Start of INFORMATION SHOWN

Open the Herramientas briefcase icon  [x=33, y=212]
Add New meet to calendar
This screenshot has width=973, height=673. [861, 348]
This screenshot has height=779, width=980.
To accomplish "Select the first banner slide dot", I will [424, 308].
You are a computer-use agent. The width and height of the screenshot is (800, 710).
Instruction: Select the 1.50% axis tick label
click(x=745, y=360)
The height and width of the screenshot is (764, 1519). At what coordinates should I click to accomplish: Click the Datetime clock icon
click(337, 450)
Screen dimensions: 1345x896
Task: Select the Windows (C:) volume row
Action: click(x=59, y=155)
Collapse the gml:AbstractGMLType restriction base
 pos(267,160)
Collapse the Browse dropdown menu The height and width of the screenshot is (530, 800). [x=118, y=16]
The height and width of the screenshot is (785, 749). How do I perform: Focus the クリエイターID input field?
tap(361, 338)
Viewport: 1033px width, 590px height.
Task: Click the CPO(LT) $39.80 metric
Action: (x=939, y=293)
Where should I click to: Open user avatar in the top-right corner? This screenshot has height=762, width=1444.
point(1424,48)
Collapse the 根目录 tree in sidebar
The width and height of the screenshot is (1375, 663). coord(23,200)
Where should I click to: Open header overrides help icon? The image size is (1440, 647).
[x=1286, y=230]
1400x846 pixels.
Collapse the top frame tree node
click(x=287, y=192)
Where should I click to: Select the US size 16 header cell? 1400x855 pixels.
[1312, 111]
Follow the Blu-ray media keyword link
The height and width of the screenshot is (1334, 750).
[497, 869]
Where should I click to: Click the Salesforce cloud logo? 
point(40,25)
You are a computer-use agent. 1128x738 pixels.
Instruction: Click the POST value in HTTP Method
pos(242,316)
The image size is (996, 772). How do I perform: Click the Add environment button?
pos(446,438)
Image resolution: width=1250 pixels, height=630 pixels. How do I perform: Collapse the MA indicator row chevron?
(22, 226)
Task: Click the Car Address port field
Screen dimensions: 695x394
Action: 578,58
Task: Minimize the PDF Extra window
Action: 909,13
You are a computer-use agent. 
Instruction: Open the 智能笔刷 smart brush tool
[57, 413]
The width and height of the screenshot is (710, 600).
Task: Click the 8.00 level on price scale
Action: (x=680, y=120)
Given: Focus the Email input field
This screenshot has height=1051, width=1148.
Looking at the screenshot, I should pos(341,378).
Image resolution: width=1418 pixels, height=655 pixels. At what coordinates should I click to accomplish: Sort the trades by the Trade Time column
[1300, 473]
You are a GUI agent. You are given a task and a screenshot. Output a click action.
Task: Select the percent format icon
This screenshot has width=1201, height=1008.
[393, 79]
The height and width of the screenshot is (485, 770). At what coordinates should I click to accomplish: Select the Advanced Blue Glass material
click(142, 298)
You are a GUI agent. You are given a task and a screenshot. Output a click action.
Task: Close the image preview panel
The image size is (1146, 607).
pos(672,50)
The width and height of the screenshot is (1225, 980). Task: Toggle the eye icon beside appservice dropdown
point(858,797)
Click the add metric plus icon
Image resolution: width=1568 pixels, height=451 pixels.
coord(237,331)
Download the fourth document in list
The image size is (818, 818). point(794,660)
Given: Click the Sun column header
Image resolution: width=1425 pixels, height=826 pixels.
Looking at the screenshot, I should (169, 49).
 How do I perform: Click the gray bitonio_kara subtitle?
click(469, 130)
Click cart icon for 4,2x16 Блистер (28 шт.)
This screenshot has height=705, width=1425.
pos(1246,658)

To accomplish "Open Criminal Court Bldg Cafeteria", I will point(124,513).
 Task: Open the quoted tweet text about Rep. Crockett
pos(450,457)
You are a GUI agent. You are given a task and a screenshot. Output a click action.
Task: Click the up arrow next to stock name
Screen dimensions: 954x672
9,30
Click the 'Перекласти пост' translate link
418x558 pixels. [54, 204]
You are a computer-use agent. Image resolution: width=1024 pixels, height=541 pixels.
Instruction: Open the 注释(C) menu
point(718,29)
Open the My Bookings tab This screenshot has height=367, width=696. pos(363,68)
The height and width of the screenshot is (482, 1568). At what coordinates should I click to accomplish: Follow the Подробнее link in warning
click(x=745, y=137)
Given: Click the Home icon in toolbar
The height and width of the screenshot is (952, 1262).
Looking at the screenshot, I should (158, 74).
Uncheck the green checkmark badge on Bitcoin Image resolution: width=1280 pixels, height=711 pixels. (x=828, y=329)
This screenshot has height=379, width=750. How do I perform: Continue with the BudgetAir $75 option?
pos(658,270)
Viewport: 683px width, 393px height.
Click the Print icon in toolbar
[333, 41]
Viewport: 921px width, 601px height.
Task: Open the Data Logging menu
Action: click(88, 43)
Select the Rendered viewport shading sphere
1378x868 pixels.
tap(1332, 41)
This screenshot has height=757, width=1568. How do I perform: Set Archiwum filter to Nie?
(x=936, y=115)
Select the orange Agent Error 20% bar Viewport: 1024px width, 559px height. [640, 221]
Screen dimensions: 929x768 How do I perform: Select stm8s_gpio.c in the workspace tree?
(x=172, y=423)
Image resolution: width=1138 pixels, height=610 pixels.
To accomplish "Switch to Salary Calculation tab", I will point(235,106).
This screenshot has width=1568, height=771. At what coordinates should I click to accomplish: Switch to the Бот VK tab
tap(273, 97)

End of INFORMATION SHOWN

ACTION ITEM
Restate word for word the entries above from the line with "Collapse the 根目录 tree in sidebar" through the line with "1400x846 pixels.", inclusive, leaving out everything else.

ANSWER FOR THE TASK
Collapse the 根目录 tree in sidebar
The width and height of the screenshot is (1375, 663). coord(23,200)
Where should I click to: Open header overrides help icon? The image size is (1440, 647).
[x=1286, y=230]
1400x846 pixels.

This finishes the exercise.